Dans les textes de cet album, Linn da Quebrada souligne l’importance de l’acceptation et de la valorisation de sa propre différence identitaire. Elle combat avec humour le monde binaire imposé par la mémoire sociale et la religion. Aussi, elle met en exergue les violences envers la part féminine de chacun, que ce soit les femmes, les homosexuels, lesbiennes, transsexuels et travesti, mais aussi vers les communautés marginalisées comme les noirs et les populations pauvres. Elle réclame ainsi la reconnaissance de citoyenneté de ces groupes, et la protection de ceux-ci face aux intolérances. Son public est donc principalement composé des minorités sexuelles brésiliennes : gays, lesbiennes, bisexuels, transsexuels, travestis et transgenres.
Pour partager son message, Linn da Quebrada fait une campagne de promotion avec des tournées dans des lieux publics tels que des centres culturels, principalement à São Paulo. De plus, elle participera à la 68e édition du Festival de Berlin (15-23 février 2018) puisque le documentaire Bixa Travesti, créé Kiko Goifman et Claudia Priscilla, qui traite de l’engagement de Linn de Quebrada pour combattre les concepts préétablis par la société patriarcale, fut parmi les trois documentaires brésiliens sélectionnés. L’artiste espère ainsi développer son réseau d’appui et de connexion entre les minorités sexuelles au niveau international grâce à sa visite en Europe.

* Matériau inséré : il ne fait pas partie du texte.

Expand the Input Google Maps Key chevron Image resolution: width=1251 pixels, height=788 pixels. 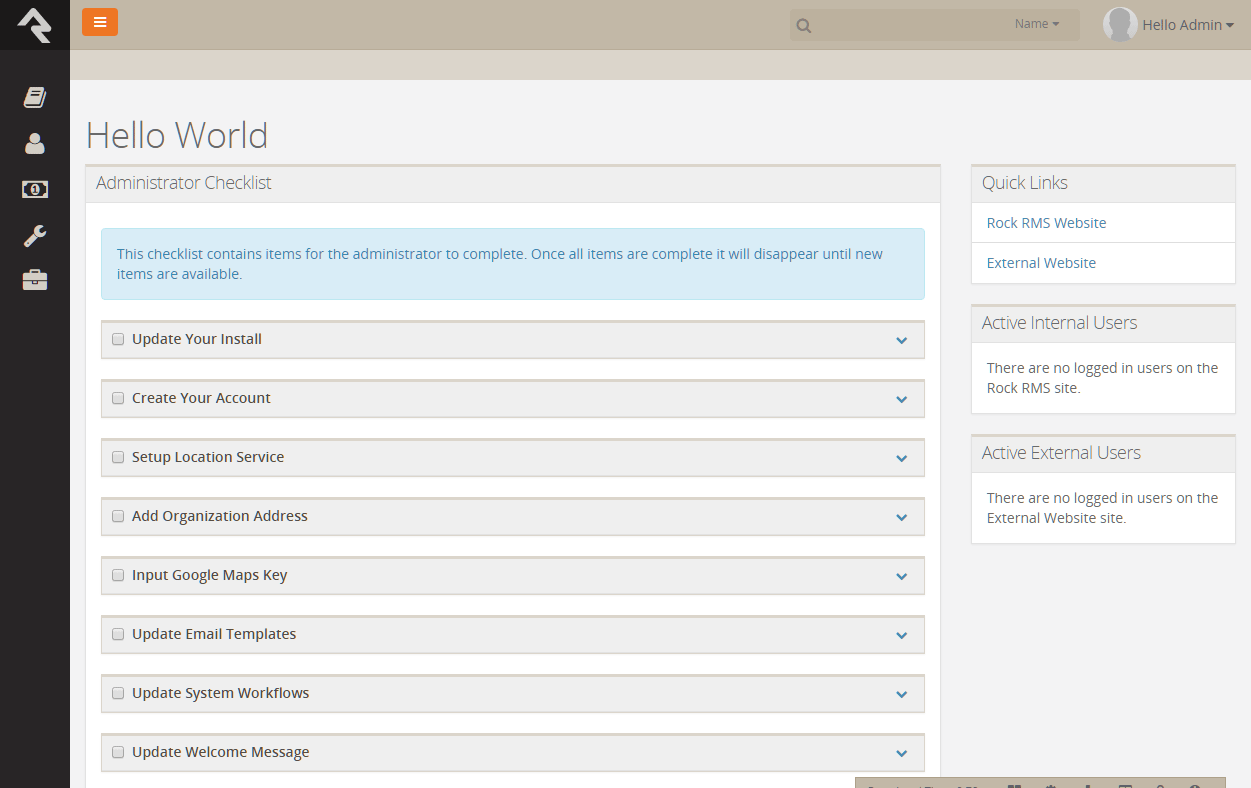901,576
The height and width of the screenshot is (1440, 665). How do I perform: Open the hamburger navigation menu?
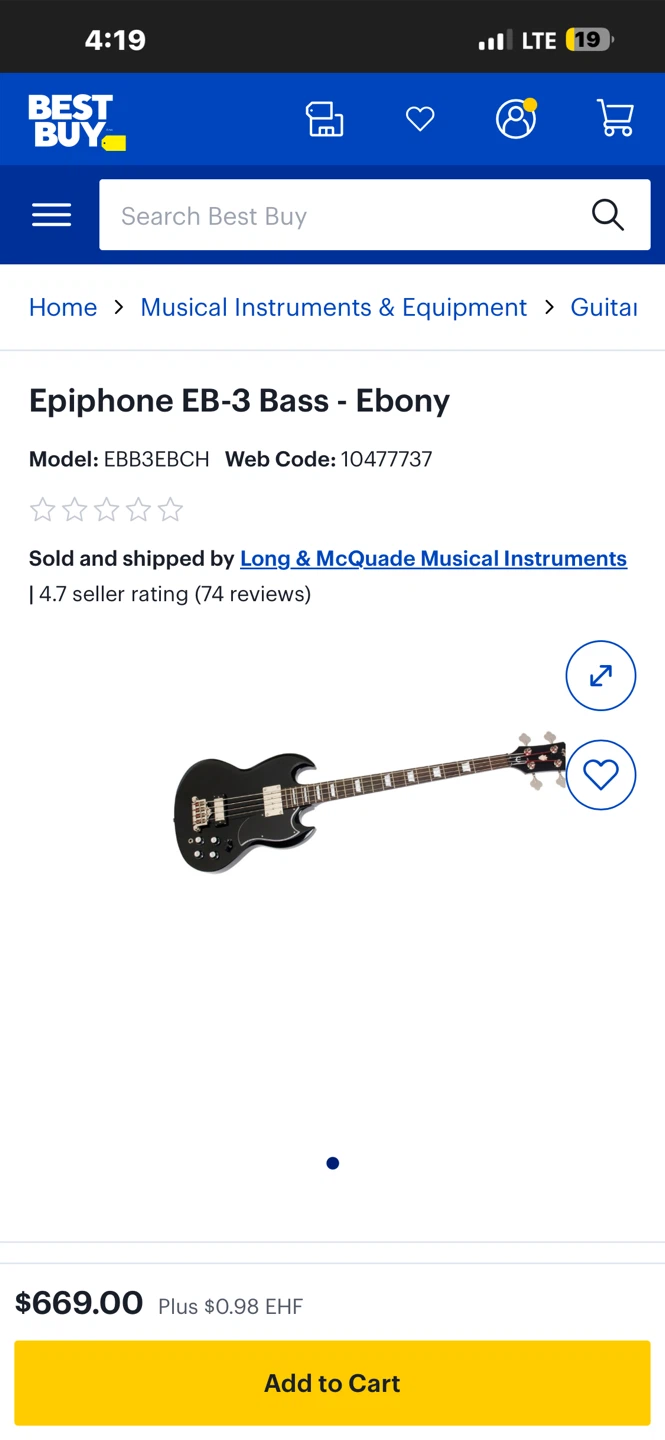point(51,215)

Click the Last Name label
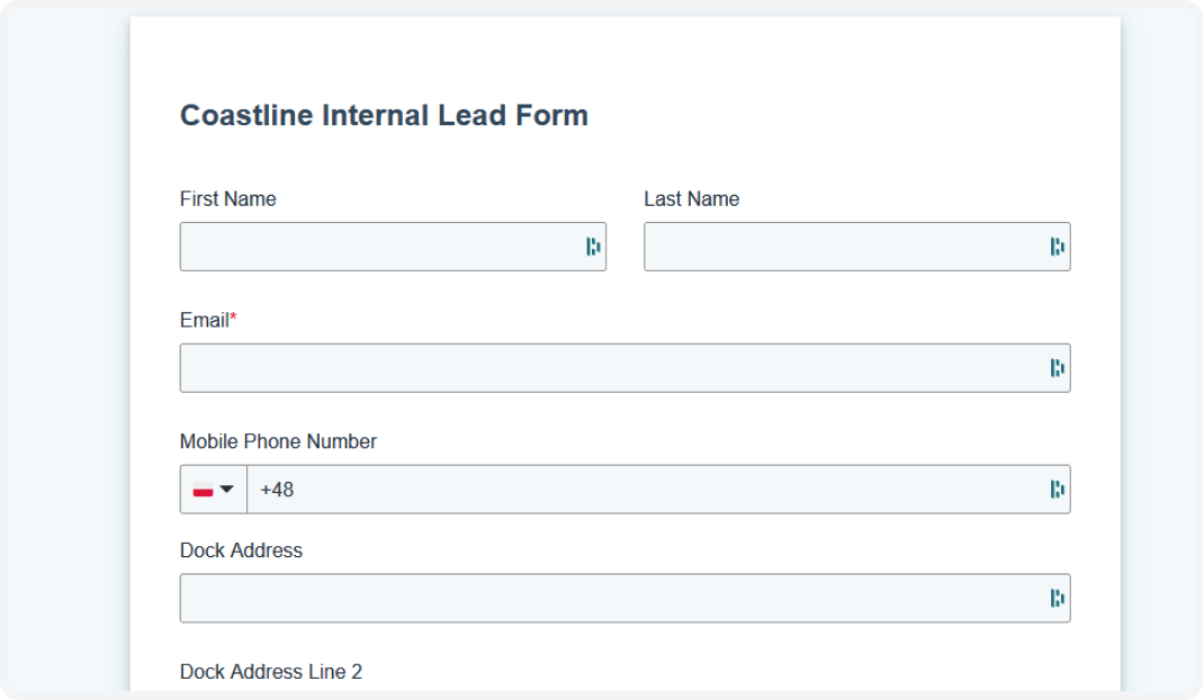pos(692,199)
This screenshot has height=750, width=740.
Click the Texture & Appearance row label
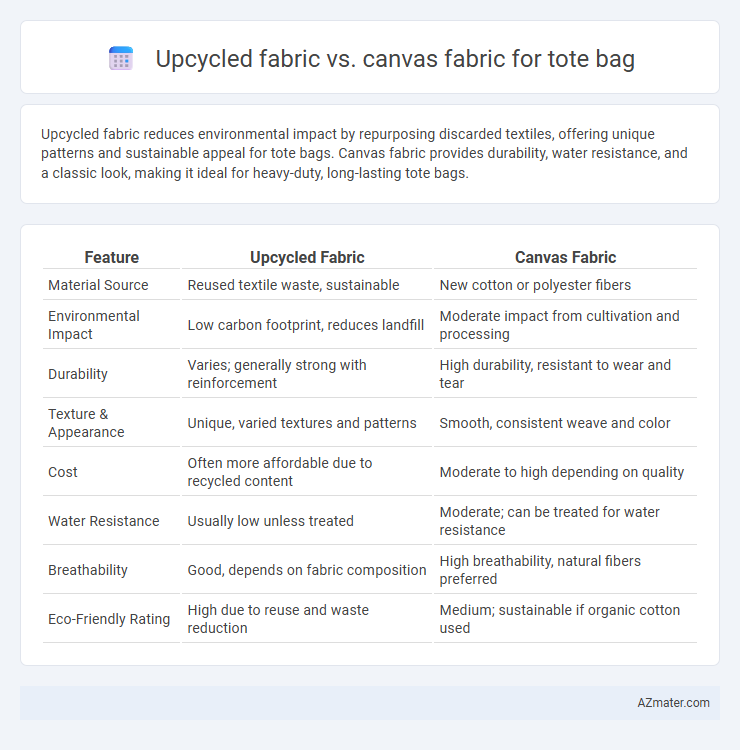click(x=86, y=423)
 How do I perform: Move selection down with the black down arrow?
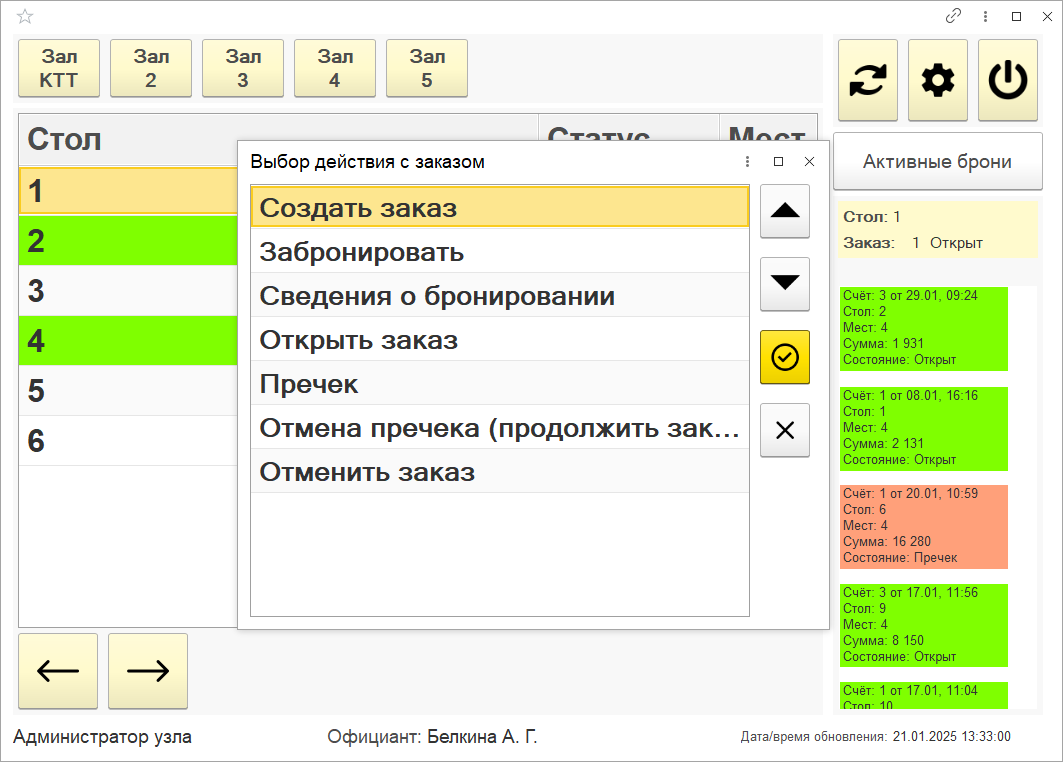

La forte exposition de Linn da Quebrada porta la presse à l’interviewer à de nombreuses reprises. Ainsi l’artiste ne se définit pas comme une chanteuse mais plutôt comme une personne qui tente tout simplement d’exprimer son opinion de différentes manières. Selon elle, si aujourd’hui ses chansons ont pour objectifs de casser les stéréotypes et d’aider les minorités sexuelles à sortir de la spirale de la peur, il s’agissait au départ d’une thérapie pour elle-même, qui lui permettait de légitimer son existence à travers la musique.
Enfin, l’onglet « projeitos » présente ses performances, qu’elle définit plutôt comme des expériences, dans différents espaces géographiques et artistiques. Elle y exprime aussi l’importance de la « spectacularisation » du mouvement pour assurer la visibilité et l’impact de celui-ci et accéder au respect de leurs droits.